An example of a conventional oil surface procedure for flow testing is the Drill Stem Test (DST). In this type of flow testing, the productive capacity, pressure, permeability or extent of an oil or gas reservoir is determined. DST testing is essentially a flow test, which is performed on isolated formations of interest to determine the fluid present and the rate at which they can be produced. Typical DST consists of several flow and shut in (or pressure buildup) periods, during which reservoir data is recorded.
Alternatives to the oil surface procedure for flow testing exist, but have their own inherent disadvantages or shortcomings. For example, coring and open hole wireline formation testing are known, but these methods sample a very small reservoir volume which often yields insufficient or incomplete results. Additionally, injection flow testing has been explored for water injection into water flooded oil reservoirs.
In an aspect of the invention, there is provided a method of determining reservoir permeability and geometry of a subterranean formation having a reservoir fluid including oil that has not been previously water-flooded, the method comprising isolating the subterranean formation to be tested; providing an injection fluid at a substantially constant rate from a wellhead the formation being tested, wherein the injection fluid is miscible with the oil at the tested formation; sealing, at the top, the tested formation from further fluid injection; measuring pressure data in the tested formation including pressure falloff data and pressure injection data; and determining the reservoir permeability and geometry of the tested formation based on an analysis of the measured pressure injection and the measured pressure falloff data using a well pressure model.
In another aspect of the invention, there is provided a system for determining a reservoir permeability and geometry of a subterranean formation having a reservoir fluid including oil that has not previously been water-flooded, the system comprising an injector constructed and arranged to inject an injection fluid at substantially constant rate from a wellhead into the formation being tested, wherein the injection fluid is miscible with the oil at the tested formation; one or more sensors constructed and arranged to measure data in the tested layer including pressure injection data and pressure falloff data; and a machine readable medium having machine executable instructions constructed and arranged to determine the reservoir permeability and geometry of the tested formation based on an analysis of the measured pressure injection data and the measured pressure falloff data using a well pressure model stored in a memory coupled to a processor.
These and other objects, features, and characteristics of the present invention, as well as the methods of operation and functions of the related elements of structure and the combination of parts and economies of manufacture, will become more apparent upon consideration of the following description and the appended claims with reference to the accompanying drawings, all of which form a part of this specification, wherein like reference numerals designate corresponding parts in the various Figures.
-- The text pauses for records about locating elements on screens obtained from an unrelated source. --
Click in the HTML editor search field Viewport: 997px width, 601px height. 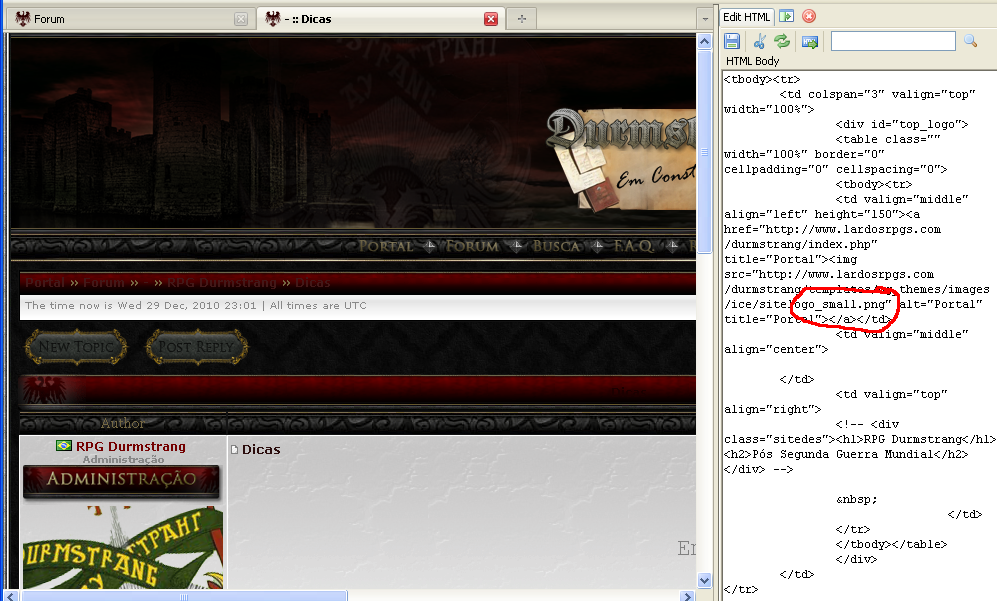tap(892, 41)
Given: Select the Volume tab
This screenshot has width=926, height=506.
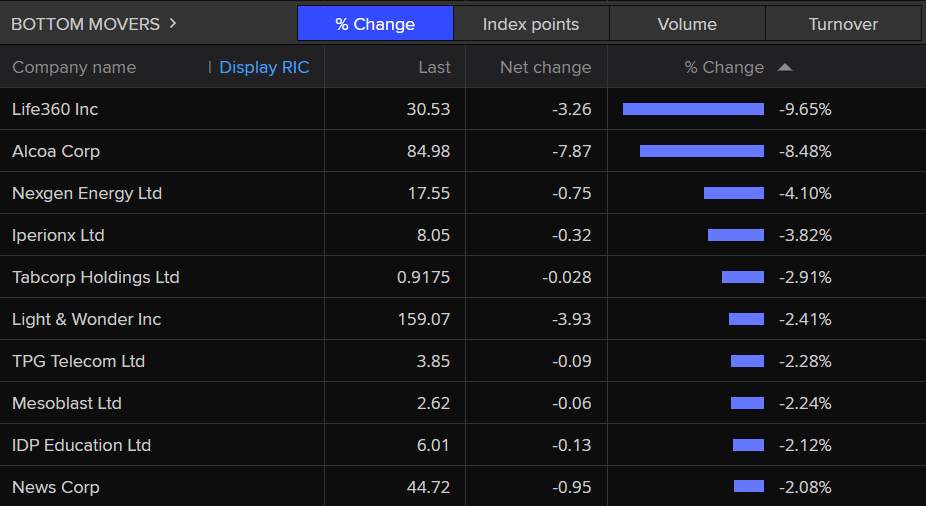Looking at the screenshot, I should pyautogui.click(x=687, y=24).
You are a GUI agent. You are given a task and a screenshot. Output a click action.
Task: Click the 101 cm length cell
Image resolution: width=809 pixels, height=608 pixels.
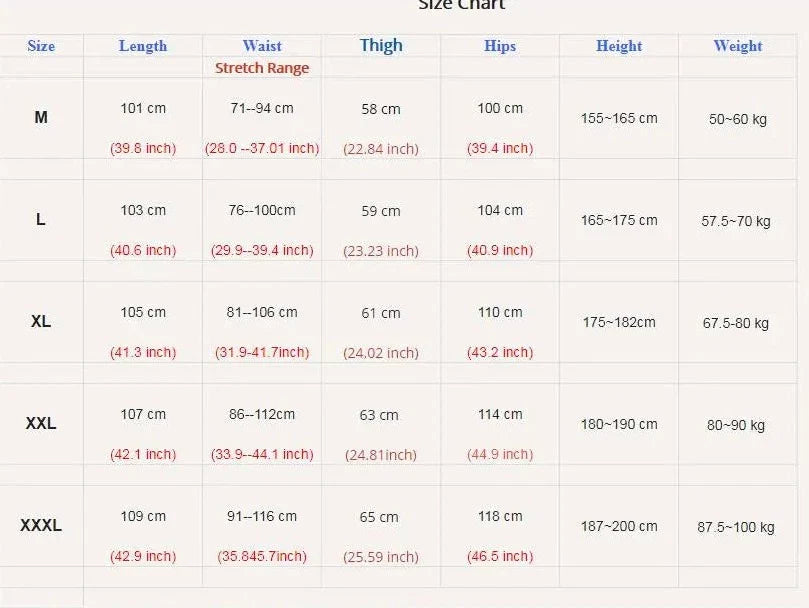click(143, 108)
It is to be expressly understood, however, that the drawings are for the purpose of illustration and description only and are not intended as a definition of the limits of the invention. As used in the specification and in the claims, the singular form of “a”, “an”, and “the” include plural referents unless the context clearly dictates otherwise.
Transient oil well pressure is analyzed to determine a reservoir permeability and geometry of a subterranean formation. The transient oil well pressures are provided by measuring and recording by one or more bottom hole pressure gauges down a borehole.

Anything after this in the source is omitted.